Des mini reportages sur la vie et les gens de la "capitale du sud". En marges de l'actualité brûlante pour faire découvrir une Chine tantôt drôle, tantôt poignante.
Grisé, chipé par l’ondulation des rues de Macao, je n’étais pas chez moi, j’étais chez d’autres, chez des Portugais qui habitent en Chine. Outre les nombreuses langues qu’on entend dans les rues, le cantonais domine avec ses notes plaintives, et le portugais est parlé ; ou tout au moins, il est entendu. Dans le bâtiment de la Santa Casa da Misericordia, sur le Largo do Senado, un collectif religieux macanais a ouvert un café confortable. La bière et le café n’y sont pas très chers et la télé est branchée sur une chaîne portugaise. Les serveuses parlent portugais, cantonais et anglais. Si le voyageur insiste, elles parleront certainement mandarin. Pourquoi s’enfermer dans un café alors que la ville respire au dehors ? Pour concentrer et circonvenir l’excitation. Je retardais le moment de m’enfoncer dans les rues afin de distiller le plaisir d’être là. Ce n’est pas que j’étais heureux d’être à Macao, c’est que le fait d’être à Macao me rendait heureux d’exister. C’était le bonheur simple et plein d’avoir deux jambes, de pouvoir regarder, de m’asseoir où je le voulais ; c’était d’avoir des possibilités innombrables devant moi. Je pouvais prendre un café, ou une bière, ou un jus de fruit, tout m’était ouvert. Je restais dans le café pour que ces possibilités se cristallisent. Je commandais une bière, un café, j’aurais pu commander d’autres choses mais je me contenais par esprit de luxe. L’homme richissime connaît le plaisir de ne pas acquérir tout ce qu’il désire au moment où il le désire.

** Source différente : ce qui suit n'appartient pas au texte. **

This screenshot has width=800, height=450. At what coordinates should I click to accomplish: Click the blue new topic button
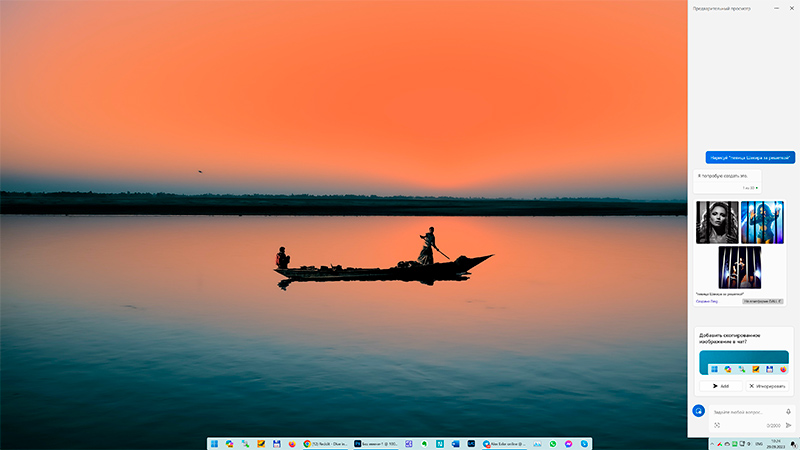699,411
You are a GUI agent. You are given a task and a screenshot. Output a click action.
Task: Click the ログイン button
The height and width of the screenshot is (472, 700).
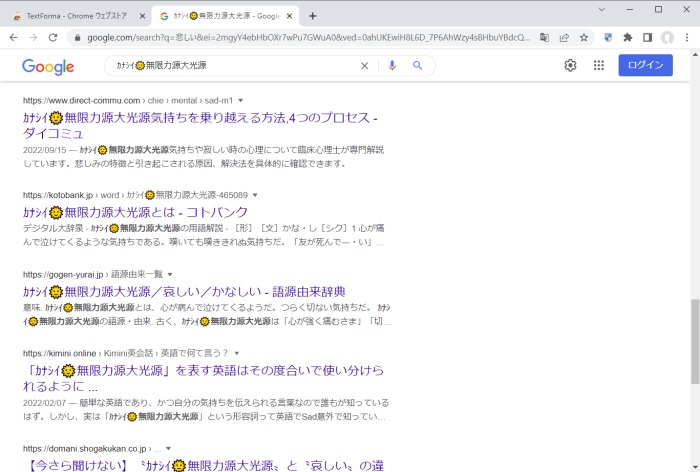click(645, 65)
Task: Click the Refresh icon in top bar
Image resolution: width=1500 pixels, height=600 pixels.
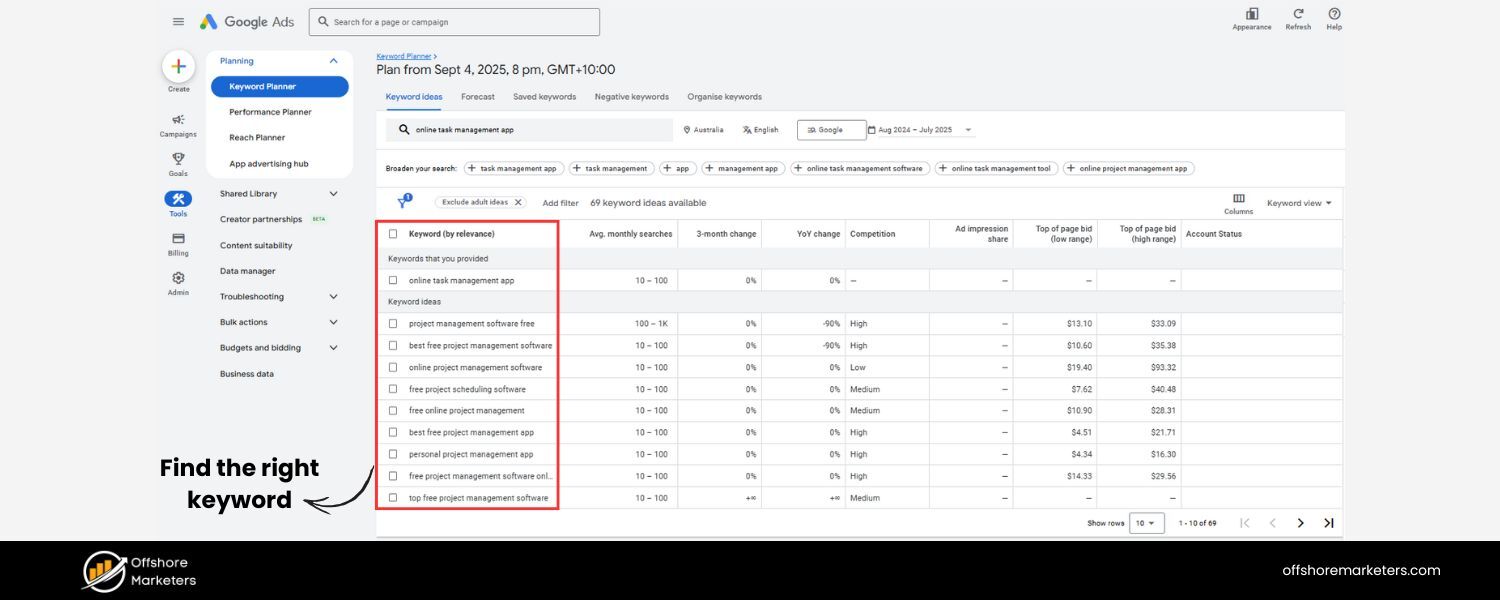Action: 1297,15
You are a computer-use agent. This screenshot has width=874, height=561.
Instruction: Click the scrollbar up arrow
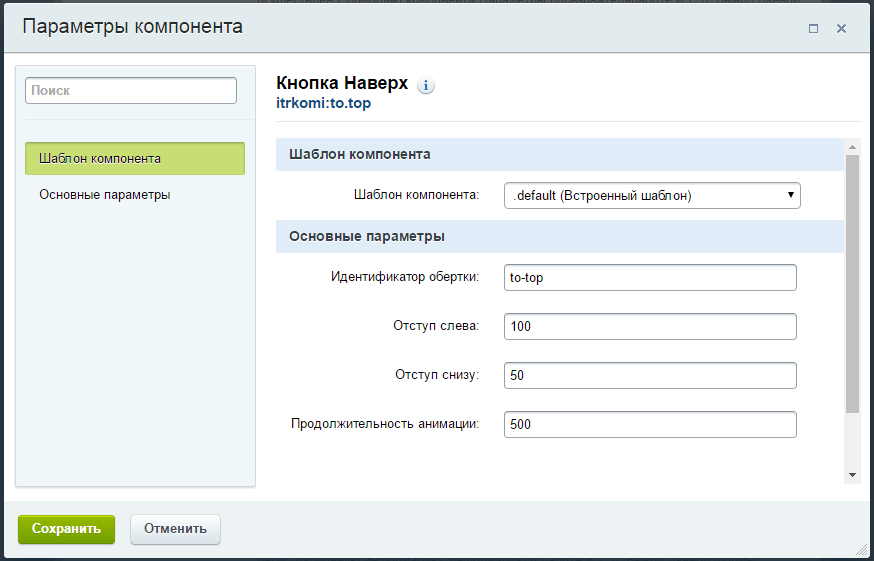pyautogui.click(x=852, y=147)
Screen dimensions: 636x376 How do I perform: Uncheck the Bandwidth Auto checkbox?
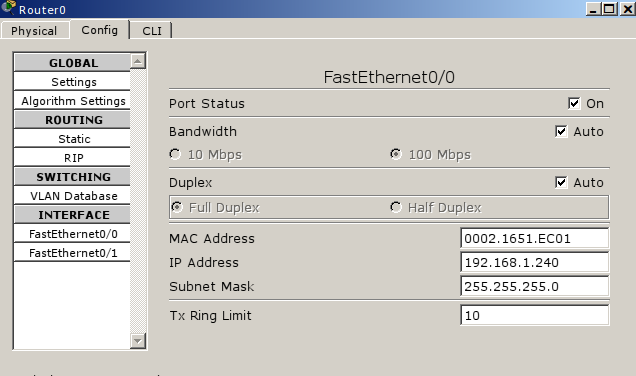[x=561, y=131]
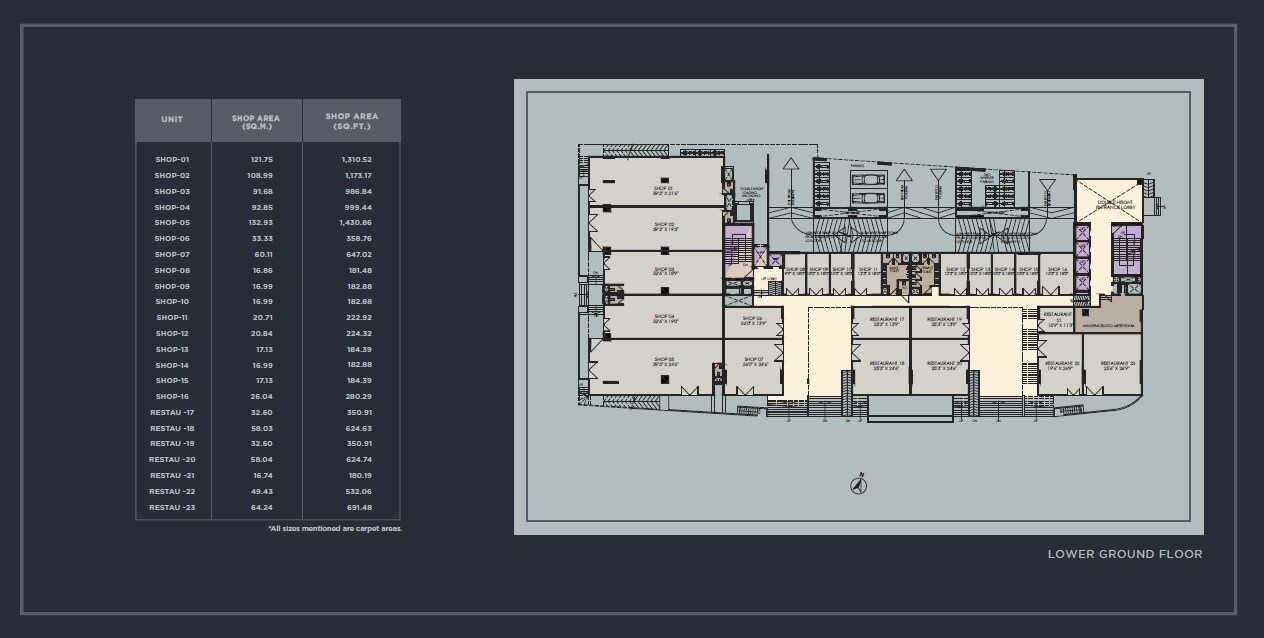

Puis il y eut un moment où je me sentis prêt à sortir, prêt à accueillir toutes les vibrations des rues. Les maisons portugaises, aux couleurs jaune, verte, ocre, jouaient avec les caractères chinois et variaient d’ouvertures de persiennes, tout en gardant cette morgue, cette élégante hauteur que l’on retrouve dans toute l’Europe méridionale.
J’entrai dans une boutique et achetai une veste. Je fus moi-même surpris de ce geste brusque. J’avais pourtant prévu de ne rien acheter, mais comme je me sentais richissime, plus rien ne pouvait freiner mon désir de consommer la ville. Je découvris alors une loi économique que tout le monde connaît depuis longtemps : on ne consomme pas lorsqu’on en a les moyens, mais quand on se sent bien, ou dans le but de se sentir bien.